Dans ce contexte, Air France est un cas d’école. Un corporatisme exacerbé, tendu à l’extrême par une direction trop heureuse d’avoir ainsi des ferments de division dans sa main. Une énième négociation annoncée unilatéralement avant l’été, alors que des accords sur la productivité sont en cours, et qu’ils ont été chèrement discutés l’an dernier. Pour finir, un ultimatum, et la menace de licenciements secs. En bonus, un État, actionnaire à plus de 17 % d’une entreprise en crise, qui joue au mort, et refuse même de revoir des dispositions handicapant la compagnie aérienne qui relèvent pourtant de sa compétence. Et tous de s’étonner ensuite que la corde casse…

Michel Sapin n’a pas eu un mot, ou presque, lors de la présentation du budget 2016, pour le chômage, comme le rappelle cet article de Mediapart. Le ministre des finances s’en est tenu à sa feuille de route, la « maîtrise de la dépense publique ». Pendant ce temps, les plans sociaux, les faillites continuent inexorablement.

Le corollaire immédiat de cette ligne, c’est la désillusion énorme des salariés, ceux d’Air France et des autres. Les syndicats aussi sont en plein désarroi, incapables de raccrocher les wagons quand les lois s’ajoutent les unes aux autres, tellement complexes et protéiformes qu’elles glissent entre leurs doigts. La loi Macron, modèle du genre, qui a notamment voulu plafonner les indemnités prud’homales (l’article a depuis été retoqué par le conseil constitutionnel), et qui ouvre la voie au travail du dimanche, est le marqueur d’une gauche qui capitule.

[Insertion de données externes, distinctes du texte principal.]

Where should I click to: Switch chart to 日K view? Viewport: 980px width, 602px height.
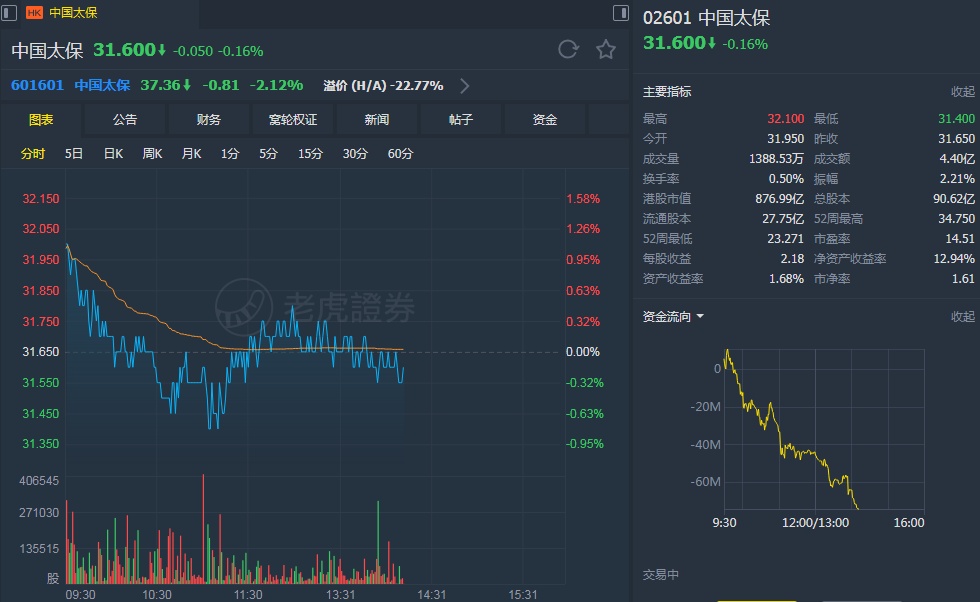coord(113,154)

Depuis, le ministre de l’économie s’est érigé en ministre du travail, multipliant les provocations à l’image d’un Nicolas Sarkozy quand il était ministre de l’intérieur. Ayant un avis sur tout, Emmanuel Macron en appelle un jour à en finir avec le statut des fonctionnaires, le lendemain avec les 35 heures, le surlendemain avec le code du travail. Pour finir par cette déclaration : « Si j’étais chômeur, je n’attendrais pas tout de l’autre, j’essaierais de me battre d’abord. » Tenir de tels propos quand il y a 5 millions de chômeurs en France fait l’effet d’une gifle.

Les syndicats voient aussi les référendums se multiplier dans les entreprises, derniers exemples en date chez Smart ou Sephora, une manière toute particulière de piétiner à bas bruit la représentativité à la française, de mettre en question leur légitimité. Des syndicats, enfin, qui sont de plus en plus souvent dépassés par leur base. Fatigués des coups de menton indolores des centrales parisiennes, incrédules devant l’opacité des jeux financiers, des salariés cassent, sabotent, séquestrent.

En jouant l’indignation à géométrie variable sur Air France, le risque pris par le gouvernement est immense. Il apporte l’illustration que le dialogue social peut n’être, au fond, qu’une énorme supercherie.